(Saved data entries)

>>>>

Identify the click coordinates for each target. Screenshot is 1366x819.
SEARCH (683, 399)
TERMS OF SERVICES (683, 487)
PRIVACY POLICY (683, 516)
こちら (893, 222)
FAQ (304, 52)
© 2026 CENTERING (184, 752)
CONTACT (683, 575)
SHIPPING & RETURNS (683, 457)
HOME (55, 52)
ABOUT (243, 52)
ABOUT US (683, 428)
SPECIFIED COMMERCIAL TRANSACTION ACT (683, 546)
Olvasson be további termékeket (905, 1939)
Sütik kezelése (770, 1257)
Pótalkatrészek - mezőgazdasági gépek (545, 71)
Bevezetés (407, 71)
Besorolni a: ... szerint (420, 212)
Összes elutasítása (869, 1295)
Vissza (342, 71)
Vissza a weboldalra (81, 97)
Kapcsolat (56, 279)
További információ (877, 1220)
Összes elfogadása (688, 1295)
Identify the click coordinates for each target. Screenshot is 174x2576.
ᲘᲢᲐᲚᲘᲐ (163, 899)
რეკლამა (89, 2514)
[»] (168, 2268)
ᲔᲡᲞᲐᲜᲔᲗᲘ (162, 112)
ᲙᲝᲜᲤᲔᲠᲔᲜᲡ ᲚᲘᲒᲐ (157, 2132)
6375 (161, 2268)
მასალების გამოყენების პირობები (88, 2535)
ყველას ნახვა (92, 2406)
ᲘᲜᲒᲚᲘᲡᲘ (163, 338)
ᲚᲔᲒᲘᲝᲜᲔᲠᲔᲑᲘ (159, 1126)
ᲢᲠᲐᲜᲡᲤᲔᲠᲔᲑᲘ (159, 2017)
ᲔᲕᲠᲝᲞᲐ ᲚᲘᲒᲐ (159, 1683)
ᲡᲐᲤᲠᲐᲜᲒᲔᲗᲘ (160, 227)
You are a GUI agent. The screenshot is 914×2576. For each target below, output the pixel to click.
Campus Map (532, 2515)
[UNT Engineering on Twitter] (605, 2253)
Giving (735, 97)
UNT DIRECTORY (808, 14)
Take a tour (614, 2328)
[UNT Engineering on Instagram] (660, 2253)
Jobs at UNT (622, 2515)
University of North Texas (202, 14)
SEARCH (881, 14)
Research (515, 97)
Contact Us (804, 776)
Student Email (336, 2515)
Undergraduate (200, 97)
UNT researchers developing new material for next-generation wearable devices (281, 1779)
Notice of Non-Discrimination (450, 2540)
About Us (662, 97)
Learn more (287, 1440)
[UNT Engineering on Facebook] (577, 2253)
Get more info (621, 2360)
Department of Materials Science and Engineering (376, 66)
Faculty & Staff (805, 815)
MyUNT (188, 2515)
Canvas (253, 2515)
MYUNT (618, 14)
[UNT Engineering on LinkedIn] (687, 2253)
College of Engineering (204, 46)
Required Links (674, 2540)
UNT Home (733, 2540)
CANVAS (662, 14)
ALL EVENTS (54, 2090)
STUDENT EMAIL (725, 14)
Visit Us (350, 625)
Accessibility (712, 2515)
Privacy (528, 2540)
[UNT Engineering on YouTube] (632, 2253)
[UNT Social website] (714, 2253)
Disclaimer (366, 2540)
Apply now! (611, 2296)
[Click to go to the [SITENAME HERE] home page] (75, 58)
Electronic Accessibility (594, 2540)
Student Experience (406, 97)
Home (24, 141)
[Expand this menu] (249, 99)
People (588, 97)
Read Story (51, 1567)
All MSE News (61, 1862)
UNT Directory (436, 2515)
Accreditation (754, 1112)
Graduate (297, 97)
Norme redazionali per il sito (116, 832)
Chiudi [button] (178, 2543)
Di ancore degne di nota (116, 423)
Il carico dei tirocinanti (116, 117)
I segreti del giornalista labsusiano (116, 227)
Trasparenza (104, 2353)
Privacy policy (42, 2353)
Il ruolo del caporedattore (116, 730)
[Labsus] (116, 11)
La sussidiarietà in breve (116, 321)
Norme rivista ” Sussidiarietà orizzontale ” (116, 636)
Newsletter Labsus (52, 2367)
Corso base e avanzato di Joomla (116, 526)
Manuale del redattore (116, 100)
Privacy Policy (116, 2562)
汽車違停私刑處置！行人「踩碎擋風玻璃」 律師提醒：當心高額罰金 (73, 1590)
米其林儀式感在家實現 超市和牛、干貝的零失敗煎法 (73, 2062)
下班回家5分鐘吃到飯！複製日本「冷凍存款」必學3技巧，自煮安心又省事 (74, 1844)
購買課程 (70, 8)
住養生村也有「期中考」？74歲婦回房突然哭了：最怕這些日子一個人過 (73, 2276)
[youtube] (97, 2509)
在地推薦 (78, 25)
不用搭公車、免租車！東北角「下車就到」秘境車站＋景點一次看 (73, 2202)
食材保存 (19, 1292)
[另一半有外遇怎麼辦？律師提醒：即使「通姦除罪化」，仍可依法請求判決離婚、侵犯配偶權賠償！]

<<<<

PROBLEM DESCRIPTION: Find each line of the data above that holds the word "Engineering", then copy it.

FINISHED EXERCISE:
[UNT Engineering on Twitter] (605, 2253)
[UNT Engineering on Instagram] (660, 2253)
[UNT Engineering on Facebook] (577, 2253)
Department of Materials Science and Engineering (376, 66)
[UNT Engineering on LinkedIn] (687, 2253)
College of Engineering (204, 46)
[UNT Engineering on YouTube] (632, 2253)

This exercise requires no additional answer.